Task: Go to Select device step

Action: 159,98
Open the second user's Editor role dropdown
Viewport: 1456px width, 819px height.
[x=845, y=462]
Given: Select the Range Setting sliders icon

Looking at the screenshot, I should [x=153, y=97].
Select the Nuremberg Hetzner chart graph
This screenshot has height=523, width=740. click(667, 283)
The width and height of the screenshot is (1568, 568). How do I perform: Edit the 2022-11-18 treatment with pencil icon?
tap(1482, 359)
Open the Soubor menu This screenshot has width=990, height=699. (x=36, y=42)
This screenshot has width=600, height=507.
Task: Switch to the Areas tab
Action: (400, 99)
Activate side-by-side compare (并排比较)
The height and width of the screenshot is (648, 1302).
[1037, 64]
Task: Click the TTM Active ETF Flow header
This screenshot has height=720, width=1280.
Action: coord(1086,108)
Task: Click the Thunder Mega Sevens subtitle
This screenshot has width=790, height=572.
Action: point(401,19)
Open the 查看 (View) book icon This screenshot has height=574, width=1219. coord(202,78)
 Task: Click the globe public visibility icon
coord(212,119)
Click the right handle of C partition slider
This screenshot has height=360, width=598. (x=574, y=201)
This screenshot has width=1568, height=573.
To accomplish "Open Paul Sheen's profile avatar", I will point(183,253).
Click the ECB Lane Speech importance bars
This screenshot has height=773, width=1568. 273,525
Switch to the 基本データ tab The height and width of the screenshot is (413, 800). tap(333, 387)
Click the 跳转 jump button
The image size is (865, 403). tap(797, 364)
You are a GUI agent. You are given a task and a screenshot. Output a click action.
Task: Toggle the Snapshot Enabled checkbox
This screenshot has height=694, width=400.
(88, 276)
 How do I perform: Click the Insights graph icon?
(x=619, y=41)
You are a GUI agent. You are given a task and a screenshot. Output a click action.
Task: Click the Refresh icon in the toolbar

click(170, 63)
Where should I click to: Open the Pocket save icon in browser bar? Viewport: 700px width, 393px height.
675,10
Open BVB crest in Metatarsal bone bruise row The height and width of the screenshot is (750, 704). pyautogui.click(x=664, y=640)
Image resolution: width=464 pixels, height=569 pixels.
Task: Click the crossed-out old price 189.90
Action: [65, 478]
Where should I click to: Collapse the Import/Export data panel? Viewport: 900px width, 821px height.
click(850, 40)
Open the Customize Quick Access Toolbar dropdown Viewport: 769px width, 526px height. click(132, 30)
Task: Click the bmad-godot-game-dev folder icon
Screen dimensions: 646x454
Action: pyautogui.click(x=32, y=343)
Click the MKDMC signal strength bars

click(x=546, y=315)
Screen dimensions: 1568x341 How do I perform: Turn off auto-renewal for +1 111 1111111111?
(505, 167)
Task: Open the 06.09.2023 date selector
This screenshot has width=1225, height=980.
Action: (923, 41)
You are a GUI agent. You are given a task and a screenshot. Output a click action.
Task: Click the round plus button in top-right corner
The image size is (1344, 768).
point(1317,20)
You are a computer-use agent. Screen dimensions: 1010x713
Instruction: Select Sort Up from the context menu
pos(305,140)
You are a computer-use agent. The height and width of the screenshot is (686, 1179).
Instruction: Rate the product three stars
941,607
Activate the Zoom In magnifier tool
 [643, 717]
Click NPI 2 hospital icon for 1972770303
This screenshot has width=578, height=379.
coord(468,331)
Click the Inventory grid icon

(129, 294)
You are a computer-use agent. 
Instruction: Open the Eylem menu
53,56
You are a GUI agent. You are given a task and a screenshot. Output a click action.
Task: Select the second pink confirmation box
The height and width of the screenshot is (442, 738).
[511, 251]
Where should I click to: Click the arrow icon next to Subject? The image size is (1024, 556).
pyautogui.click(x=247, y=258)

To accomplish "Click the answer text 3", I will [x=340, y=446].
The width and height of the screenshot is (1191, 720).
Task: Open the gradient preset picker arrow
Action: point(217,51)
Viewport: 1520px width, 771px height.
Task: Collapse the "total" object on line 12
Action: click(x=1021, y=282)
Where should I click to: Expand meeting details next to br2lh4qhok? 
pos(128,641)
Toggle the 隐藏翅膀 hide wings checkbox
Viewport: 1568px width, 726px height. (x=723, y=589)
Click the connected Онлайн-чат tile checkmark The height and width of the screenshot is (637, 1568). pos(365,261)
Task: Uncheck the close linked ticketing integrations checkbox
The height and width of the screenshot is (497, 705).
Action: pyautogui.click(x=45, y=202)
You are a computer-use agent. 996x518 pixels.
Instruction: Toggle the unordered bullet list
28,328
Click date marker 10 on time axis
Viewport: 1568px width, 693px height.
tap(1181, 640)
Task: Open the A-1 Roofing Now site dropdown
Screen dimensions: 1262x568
□ □ □ □ □ □ □
### EXERCISE REQUIREMENTS
All of the material must be given again, exactly as it appears above.

### EXERCISE RESPONSE
Task: Go to Select device step

Action: 159,98
Open the second user's Editor role dropdown
Viewport: 1456px width, 819px height.
[x=845, y=462]
Given: Select the Range Setting sliders icon

Looking at the screenshot, I should [x=153, y=97].
Select the Nuremberg Hetzner chart graph
This screenshot has height=523, width=740. click(667, 283)
The width and height of the screenshot is (1568, 568). How do I perform: Edit the 2022-11-18 treatment with pencil icon?
tap(1482, 359)
Open the Soubor menu This screenshot has width=990, height=699. (x=36, y=42)
This screenshot has width=600, height=507.
Task: Switch to the Areas tab
Action: (400, 99)
Activate side-by-side compare (并排比较)
The height and width of the screenshot is (648, 1302).
[1037, 64]
Task: Click the TTM Active ETF Flow header
This screenshot has height=720, width=1280.
Action: coord(1086,108)
Task: Click the Thunder Mega Sevens subtitle
This screenshot has width=790, height=572.
Action: point(401,19)
Open the 查看 (View) book icon This screenshot has height=574, width=1219. coord(202,78)
 Task: Click the globe public visibility icon
coord(212,119)
Click the right handle of C partition slider
This screenshot has height=360, width=598. (x=574, y=201)
This screenshot has width=1568, height=573.
To accomplish "Open Paul Sheen's profile avatar", I will point(183,253).
Click the ECB Lane Speech importance bars
This screenshot has height=773, width=1568. 273,525
Switch to the 基本データ tab The height and width of the screenshot is (413, 800). tap(333, 387)
Click the 跳转 jump button
The image size is (865, 403). tap(797, 364)
You are a GUI agent. You are given a task and a screenshot. Output a click action.
Task: Toggle the Snapshot Enabled checkbox
This screenshot has height=694, width=400.
(88, 276)
 How do I perform: Click the Insights graph icon?
(x=619, y=41)
You are a GUI agent. You are given a task and a screenshot. Output a click action.
Task: Click the Refresh icon in the toolbar

click(170, 63)
Where should I click to: Open the Pocket save icon in browser bar? Viewport: 700px width, 393px height.
675,10
Open BVB crest in Metatarsal bone bruise row The height and width of the screenshot is (750, 704). pyautogui.click(x=664, y=640)
Image resolution: width=464 pixels, height=569 pixels.
Task: Click the crossed-out old price 189.90
Action: [65, 478]
Where should I click to: Collapse the Import/Export data panel? Viewport: 900px width, 821px height.
click(850, 40)
Open the Customize Quick Access Toolbar dropdown Viewport: 769px width, 526px height. click(132, 30)
Task: Click the bmad-godot-game-dev folder icon
Screen dimensions: 646x454
Action: pyautogui.click(x=32, y=343)
Click the MKDMC signal strength bars

click(x=546, y=315)
Screen dimensions: 1568x341 How do I perform: Turn off auto-renewal for +1 111 1111111111?
(505, 167)
Task: Open the 06.09.2023 date selector
This screenshot has width=1225, height=980.
Action: (923, 41)
You are a GUI agent. You are given a task and a screenshot. Output a click action.
Task: Click the round plus button in top-right corner
The image size is (1344, 768).
point(1317,20)
You are a computer-use agent. Screen dimensions: 1010x713
Instruction: Select Sort Up from the context menu
pos(305,140)
You are a computer-use agent. The height and width of the screenshot is (686, 1179).
Instruction: Rate the product three stars
941,607
Activate the Zoom In magnifier tool
 [643, 717]
Click NPI 2 hospital icon for 1972770303
This screenshot has width=578, height=379.
coord(468,331)
Click the Inventory grid icon

(129, 294)
You are a computer-use agent. 
Instruction: Open the Eylem menu
53,56
You are a GUI agent. You are given a task and a screenshot. Output a click action.
Task: Select the second pink confirmation box
The height and width of the screenshot is (442, 738).
[511, 251]
Where should I click to: Click the arrow icon next to Subject? The image size is (1024, 556).
pyautogui.click(x=247, y=258)

To accomplish "Click the answer text 3", I will [x=340, y=446].
The width and height of the screenshot is (1191, 720).
Task: Open the gradient preset picker arrow
Action: point(217,51)
Viewport: 1520px width, 771px height.
Task: Collapse the "total" object on line 12
Action: click(x=1021, y=282)
Where should I click to: Expand meeting details next to br2lh4qhok? 
pos(128,641)
Toggle the 隐藏翅膀 hide wings checkbox
Viewport: 1568px width, 726px height. (x=723, y=589)
Click the connected Онлайн-чат tile checkmark The height and width of the screenshot is (637, 1568). pos(365,261)
Task: Uncheck the close linked ticketing integrations checkbox
The height and width of the screenshot is (497, 705).
Action: pyautogui.click(x=45, y=202)
You are a computer-use agent. 996x518 pixels.
Instruction: Toggle the unordered bullet list
28,328
Click date marker 10 on time axis
Viewport: 1568px width, 693px height.
tap(1181, 640)
Task: Open the A-1 Roofing Now site dropdown
Screen dimensions: 1262x568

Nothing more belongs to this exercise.